Biber squeezed Johann's shoulder, noting the rock hardness beneath the glass man's jacket. 'Good. I have made plans, and soon—'

Just then there came a discreet knock on the cubicle door. Biber bounced up excitedly. 'In fact,' he said, smiling down on Johann, 'I believe part of the solution to your problem has arrived. He went to the door and opened it a crack, peering out; when he saw who was there he opened the door just enough to allow the visitor to enter and then closed and locked it behind him.

The newcomer—a short, balding fellow with tired eyes who, as Biber introduced him, worked for a research company that, Johann thought wryly, might very well have drained him of most of his thoughts—peered at Johann intensely and then, to Johann's horror, began to poke at him with the end of a pencil. 'A robot?' he inquired of Biber, who quickly restrained him and explained that Johann was, indeed, a man and was, indeed, the amazing thing Biber had called him over to see.

'Remarkable,' said the man, who once again began poking at Johann with his pencil.

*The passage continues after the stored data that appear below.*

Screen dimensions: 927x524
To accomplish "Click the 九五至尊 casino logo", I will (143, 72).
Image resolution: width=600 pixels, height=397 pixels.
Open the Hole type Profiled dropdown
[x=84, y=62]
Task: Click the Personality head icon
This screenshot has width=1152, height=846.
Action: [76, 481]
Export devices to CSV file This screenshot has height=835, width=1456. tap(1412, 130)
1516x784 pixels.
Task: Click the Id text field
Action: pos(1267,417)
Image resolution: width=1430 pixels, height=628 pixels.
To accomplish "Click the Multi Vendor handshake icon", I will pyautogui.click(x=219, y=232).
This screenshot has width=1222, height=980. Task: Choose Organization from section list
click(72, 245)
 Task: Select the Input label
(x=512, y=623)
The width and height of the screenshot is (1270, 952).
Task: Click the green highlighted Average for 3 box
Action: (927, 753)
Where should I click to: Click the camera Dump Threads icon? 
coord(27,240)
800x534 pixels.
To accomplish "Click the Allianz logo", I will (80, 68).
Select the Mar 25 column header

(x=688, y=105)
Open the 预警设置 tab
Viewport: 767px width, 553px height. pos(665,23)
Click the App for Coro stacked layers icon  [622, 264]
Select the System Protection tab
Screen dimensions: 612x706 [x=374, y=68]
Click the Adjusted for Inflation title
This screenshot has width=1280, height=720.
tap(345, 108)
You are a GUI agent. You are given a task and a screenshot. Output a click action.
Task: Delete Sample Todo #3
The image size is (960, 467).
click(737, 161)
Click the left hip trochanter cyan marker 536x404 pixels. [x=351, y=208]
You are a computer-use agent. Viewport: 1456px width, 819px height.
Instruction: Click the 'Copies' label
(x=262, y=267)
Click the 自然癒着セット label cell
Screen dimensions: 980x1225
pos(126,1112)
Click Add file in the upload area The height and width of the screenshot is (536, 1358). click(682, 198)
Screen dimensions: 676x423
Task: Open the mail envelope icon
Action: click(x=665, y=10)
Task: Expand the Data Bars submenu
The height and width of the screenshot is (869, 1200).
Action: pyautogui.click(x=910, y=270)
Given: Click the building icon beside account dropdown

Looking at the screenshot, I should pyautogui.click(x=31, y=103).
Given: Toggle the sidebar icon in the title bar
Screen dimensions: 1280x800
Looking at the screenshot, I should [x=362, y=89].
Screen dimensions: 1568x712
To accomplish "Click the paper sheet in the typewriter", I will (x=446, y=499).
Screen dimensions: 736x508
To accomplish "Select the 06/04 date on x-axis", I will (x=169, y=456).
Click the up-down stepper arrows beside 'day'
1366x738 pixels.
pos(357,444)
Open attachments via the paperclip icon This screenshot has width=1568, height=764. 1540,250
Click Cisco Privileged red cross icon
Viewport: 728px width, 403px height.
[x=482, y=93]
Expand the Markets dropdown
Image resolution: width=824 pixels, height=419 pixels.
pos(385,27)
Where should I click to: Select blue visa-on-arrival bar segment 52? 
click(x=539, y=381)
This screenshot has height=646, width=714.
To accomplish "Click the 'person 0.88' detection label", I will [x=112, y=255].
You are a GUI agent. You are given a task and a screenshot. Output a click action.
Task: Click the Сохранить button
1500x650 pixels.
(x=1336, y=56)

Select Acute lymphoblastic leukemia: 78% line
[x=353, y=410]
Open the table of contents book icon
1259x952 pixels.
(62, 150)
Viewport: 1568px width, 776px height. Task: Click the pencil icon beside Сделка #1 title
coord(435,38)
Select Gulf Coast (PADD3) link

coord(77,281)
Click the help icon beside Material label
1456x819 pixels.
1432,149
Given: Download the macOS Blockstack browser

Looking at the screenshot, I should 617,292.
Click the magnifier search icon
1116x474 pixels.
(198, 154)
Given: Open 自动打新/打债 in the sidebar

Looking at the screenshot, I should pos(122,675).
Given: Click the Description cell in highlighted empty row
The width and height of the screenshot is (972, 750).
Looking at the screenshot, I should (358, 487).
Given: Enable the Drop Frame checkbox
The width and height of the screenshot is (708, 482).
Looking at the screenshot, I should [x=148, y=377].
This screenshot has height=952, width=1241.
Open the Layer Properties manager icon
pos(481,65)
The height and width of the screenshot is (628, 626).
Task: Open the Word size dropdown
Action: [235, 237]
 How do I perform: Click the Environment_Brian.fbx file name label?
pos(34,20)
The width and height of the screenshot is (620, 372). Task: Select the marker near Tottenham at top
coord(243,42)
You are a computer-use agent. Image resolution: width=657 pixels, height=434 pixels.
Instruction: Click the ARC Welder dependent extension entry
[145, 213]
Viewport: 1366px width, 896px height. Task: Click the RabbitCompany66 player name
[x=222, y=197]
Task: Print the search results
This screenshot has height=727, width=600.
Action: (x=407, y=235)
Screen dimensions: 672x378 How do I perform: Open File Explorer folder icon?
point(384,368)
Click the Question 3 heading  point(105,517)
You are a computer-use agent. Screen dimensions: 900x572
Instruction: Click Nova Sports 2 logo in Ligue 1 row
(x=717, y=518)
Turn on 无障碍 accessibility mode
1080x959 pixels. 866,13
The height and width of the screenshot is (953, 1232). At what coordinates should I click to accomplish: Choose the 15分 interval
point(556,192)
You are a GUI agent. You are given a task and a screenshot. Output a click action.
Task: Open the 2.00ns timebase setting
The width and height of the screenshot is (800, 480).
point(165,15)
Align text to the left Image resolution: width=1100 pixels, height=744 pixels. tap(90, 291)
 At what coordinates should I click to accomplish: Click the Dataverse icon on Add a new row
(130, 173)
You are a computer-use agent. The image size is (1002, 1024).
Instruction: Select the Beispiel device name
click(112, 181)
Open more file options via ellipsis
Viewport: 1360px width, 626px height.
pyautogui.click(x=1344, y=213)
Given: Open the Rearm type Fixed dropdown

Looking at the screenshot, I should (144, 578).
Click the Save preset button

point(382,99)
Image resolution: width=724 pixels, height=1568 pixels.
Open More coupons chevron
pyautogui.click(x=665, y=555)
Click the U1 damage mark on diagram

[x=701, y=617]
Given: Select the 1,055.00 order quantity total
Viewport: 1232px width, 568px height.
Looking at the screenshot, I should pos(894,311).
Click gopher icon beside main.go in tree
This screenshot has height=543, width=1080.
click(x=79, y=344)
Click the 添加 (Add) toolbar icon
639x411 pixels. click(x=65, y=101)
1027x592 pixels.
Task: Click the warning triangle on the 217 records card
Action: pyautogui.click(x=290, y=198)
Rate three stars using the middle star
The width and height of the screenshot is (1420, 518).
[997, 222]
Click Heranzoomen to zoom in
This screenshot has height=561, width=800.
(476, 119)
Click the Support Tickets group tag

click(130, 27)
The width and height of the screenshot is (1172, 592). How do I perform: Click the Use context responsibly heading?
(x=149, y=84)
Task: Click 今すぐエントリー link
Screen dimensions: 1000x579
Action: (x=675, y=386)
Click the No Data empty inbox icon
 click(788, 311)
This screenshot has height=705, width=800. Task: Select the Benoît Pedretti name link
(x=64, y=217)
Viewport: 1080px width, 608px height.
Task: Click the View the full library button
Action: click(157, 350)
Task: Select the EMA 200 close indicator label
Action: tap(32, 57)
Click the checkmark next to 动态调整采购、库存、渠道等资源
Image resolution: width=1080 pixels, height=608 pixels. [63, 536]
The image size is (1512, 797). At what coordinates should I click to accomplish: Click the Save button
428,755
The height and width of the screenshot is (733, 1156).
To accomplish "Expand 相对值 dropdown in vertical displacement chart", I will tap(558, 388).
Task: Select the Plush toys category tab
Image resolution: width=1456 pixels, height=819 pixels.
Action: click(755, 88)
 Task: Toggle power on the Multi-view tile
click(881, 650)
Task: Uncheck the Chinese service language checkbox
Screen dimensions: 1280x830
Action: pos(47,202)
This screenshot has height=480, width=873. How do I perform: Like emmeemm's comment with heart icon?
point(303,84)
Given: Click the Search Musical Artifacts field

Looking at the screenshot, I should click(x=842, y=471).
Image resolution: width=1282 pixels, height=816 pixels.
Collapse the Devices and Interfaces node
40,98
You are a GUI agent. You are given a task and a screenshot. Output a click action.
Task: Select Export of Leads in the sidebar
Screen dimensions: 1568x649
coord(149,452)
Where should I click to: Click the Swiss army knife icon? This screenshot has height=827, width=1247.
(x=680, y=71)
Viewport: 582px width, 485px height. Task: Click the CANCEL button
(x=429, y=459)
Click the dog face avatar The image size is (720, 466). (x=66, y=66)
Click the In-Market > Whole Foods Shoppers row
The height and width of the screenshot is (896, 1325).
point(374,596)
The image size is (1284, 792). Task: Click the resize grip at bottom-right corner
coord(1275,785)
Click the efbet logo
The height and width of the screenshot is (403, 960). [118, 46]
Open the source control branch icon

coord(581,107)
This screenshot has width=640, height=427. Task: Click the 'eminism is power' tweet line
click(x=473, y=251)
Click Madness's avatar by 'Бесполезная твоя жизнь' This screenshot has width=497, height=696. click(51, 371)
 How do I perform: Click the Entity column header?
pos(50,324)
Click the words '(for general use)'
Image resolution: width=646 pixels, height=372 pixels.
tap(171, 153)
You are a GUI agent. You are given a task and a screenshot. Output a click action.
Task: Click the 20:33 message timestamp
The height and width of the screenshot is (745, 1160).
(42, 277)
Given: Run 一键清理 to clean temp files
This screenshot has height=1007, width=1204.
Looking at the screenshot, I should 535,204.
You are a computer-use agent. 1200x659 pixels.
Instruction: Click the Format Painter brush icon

The sum effect of the man's examination of Johann was that it was ascertained that Johann was, indeed, made of glass. 'A particularly fine glass,' the scientist explained, 'comparable to the finest lead crystal. I remain at a loss, though, to explain the otherwise normality of all your bodily functions; as a matter of fact, your body is acting as if it were not made of glass at all; but it most certainly is.' The scientist clapped his hands gleefully. 'I haven't been so excited since my student days! There is really nothing else for me to tell you, unless you would be willing to hand yourself over to a group of experts.' He jotted a note on a piece of paper on Johann's desk, folded it and put it in his shirt pocket. 'I think that should be arranged immediately—only a true laboratory could uncover your little secrets, my friend.'

'No!' said Johann, who was visibly shaken. 'I.. .just could not go through with something like that. But thank you for offering your help.' Biber picked up the opportunity to usher the scientist out of the office, promising to get back to him. When they were alone he sought to calm Johann down.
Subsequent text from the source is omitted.